* Passage to read
━━━━━━

I'm thinking of other solutions here, but if anyone can figure it out, please tell!

> At the most basic level this means making sure they can run commands to execute the code

Yeah, it's gonna be fun waiting for compilation cycles when those models "reason" with themselves about a semicolon. I guess we just need more compute...

shameless plug: I'm working on an open source project https://blocksai.dev/ to attempt to solve this. (and just added a note for me to add formal verification)

Elevator pitch: "Blocks is a semantic linter for human-AI collaboration. Define your domain in YAML, let anyone (humans or AI) write code freely, then validate for drift. Update the code or update the spec, up to human or agent."

(you can add traditional linters to the process if you want but not necessary)

The gist being you define a bunch of validators for a collection of modules you're building (with agentic coding) with a focus on qualifying semantic things;

- domain / business rules/measures

- branding

- data flow invariants — "user data never touches analytics without anonymization"

- accessibility

- anything you can think of

Then you just tell your agentic coder to use the cli tool before committing, so it keeps the code in line with your engineering/business/philosophical values.

(boring) example of it detecting if blog posts have humour in them, running in Claude Code -> https://imgur.com/diKDZ8W

Reminder YAML is a serialization format. IaC standardizing on it (hashicorp being an outlier) was a mistake. It’s a good compilation target, but please add a higher level language for whatever you’re doing.

Quick feedback: both the „learn more“ link at the very top and the „Explore all examples“ link lead to 404

Thanks will fix that up shortly.

One objection: all the "don't use --yolo" training in the world is useless if a sufficiently context-poisoned LLM starts putting malware in the codebase and getting to run it under the guise of "unit tests".

For now, this is mitigated by only including trusted content in the context; for instance, absolutely do not allow it to access general web content.

I suspect that as it becomes more economical to play with training your own models, people will get better at including obscured malicious content in data that will be used during training, which could cause the LLM to intrinsically carry a trigger/path that would cause malicious content to be output by the LLM under certain conditions.

━━━━━━

* Dataset entries

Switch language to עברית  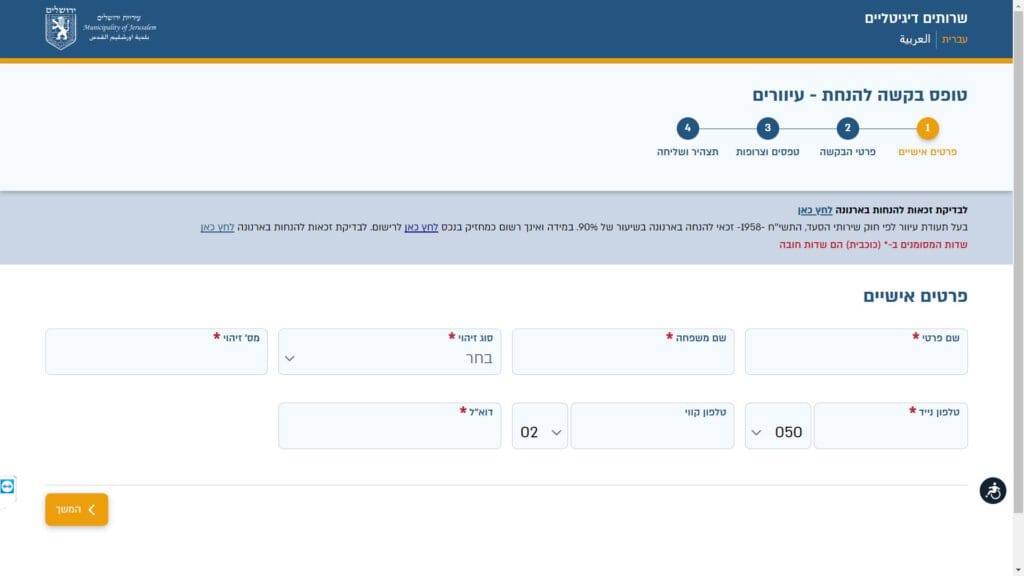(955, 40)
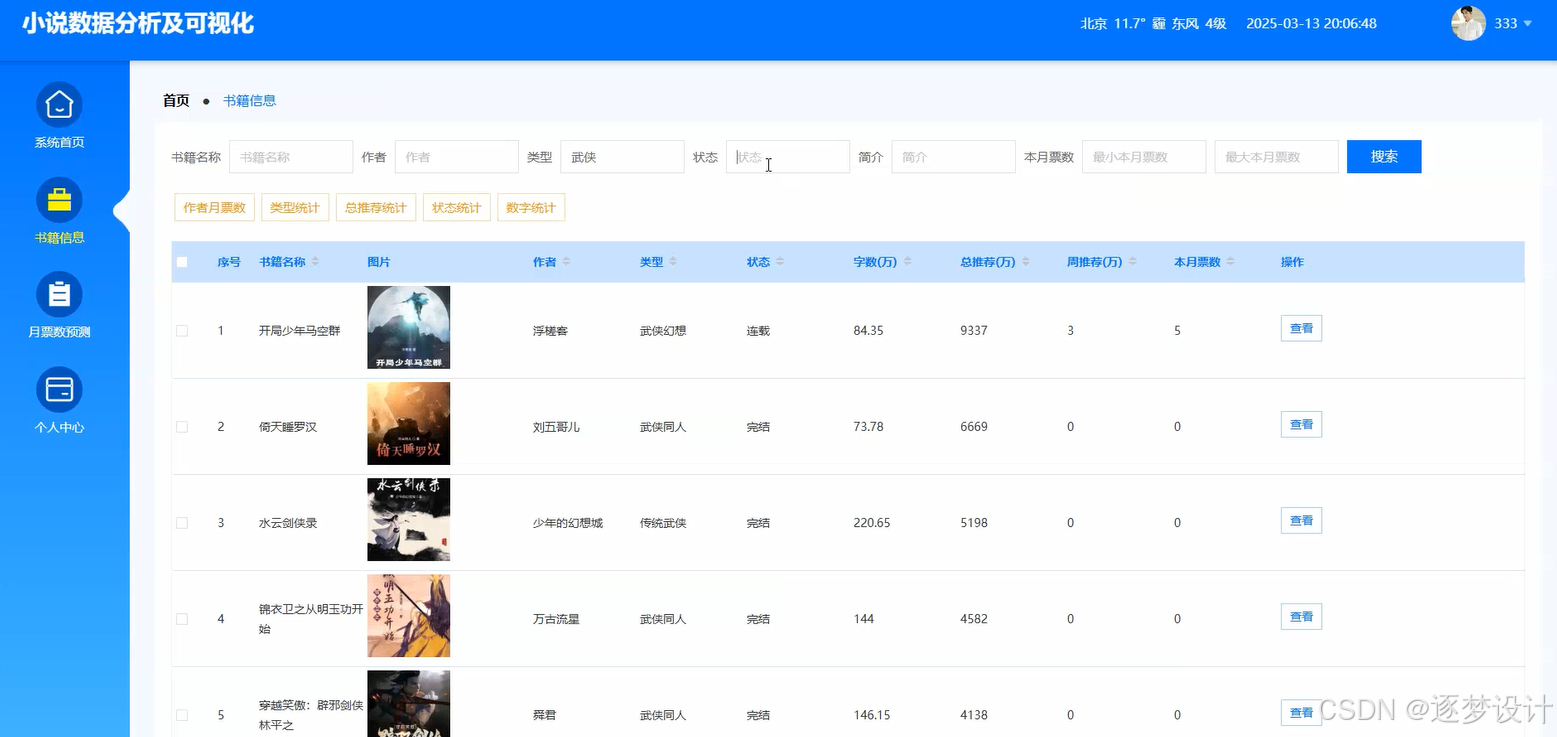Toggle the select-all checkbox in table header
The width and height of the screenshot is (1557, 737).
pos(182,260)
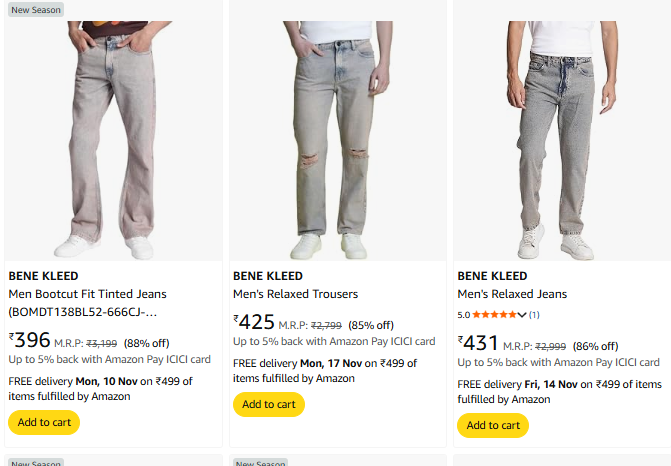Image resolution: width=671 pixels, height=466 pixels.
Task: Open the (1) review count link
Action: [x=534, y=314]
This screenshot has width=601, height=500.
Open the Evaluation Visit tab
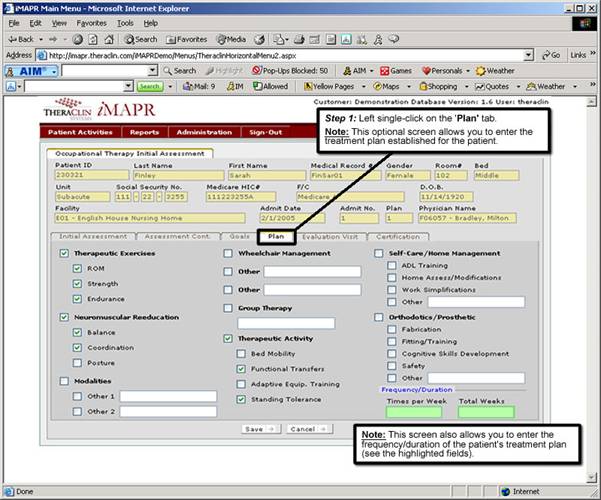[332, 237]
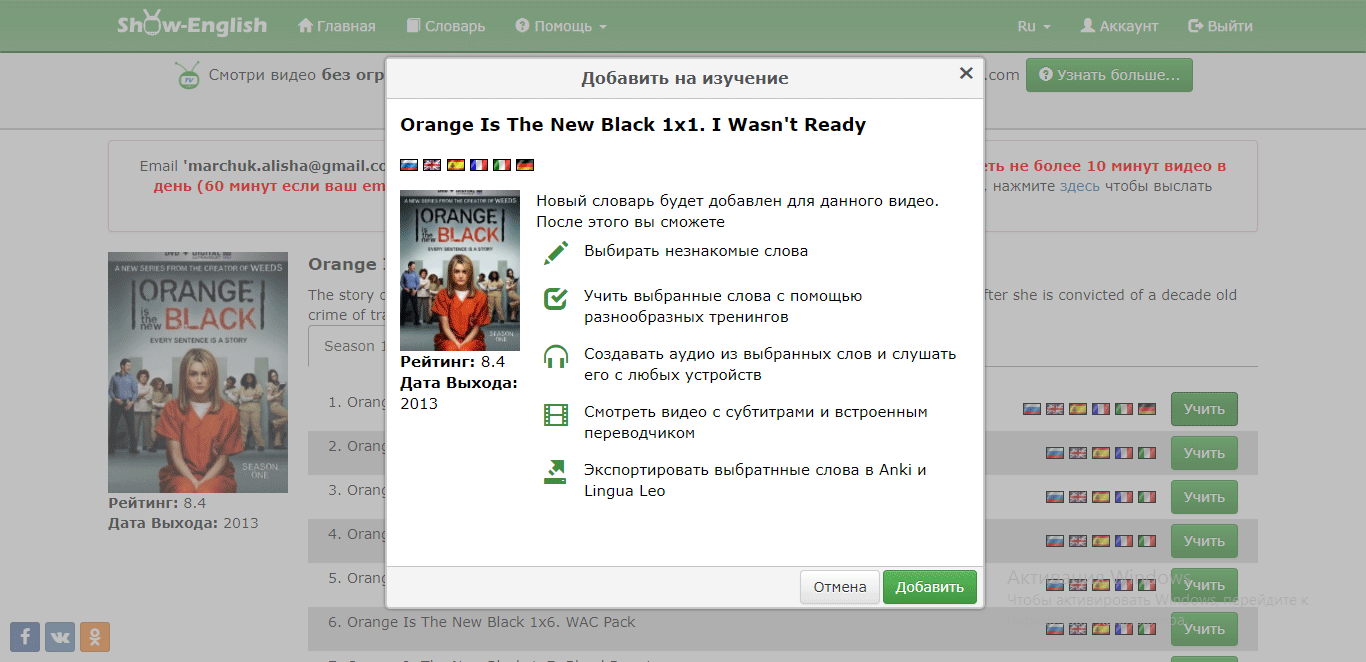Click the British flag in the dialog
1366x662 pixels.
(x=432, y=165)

━━━━━━

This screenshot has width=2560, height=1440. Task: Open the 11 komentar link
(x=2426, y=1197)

━━━━━━

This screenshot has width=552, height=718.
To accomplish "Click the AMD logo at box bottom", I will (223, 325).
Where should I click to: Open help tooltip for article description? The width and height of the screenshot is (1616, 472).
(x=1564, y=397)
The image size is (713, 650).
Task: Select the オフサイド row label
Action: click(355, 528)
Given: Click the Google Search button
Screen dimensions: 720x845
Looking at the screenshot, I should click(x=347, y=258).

━━━━━━

* Work request 1
Shorten the paragraph in the forum thread that begins "I suspect that as it becomes more economical," keeping its main points.
* Work request 2
In the forum thread, which two links were reported to lead to a 404?

* Solution 1
As training your own models gets cheaper, people may get better at hiding malicious content in training data. That could give the LLM a built-in trigger that makes it output malicious content under certain conditions.

* Solution 2
The "learn more" link at the very top and the "Explore all examples" link.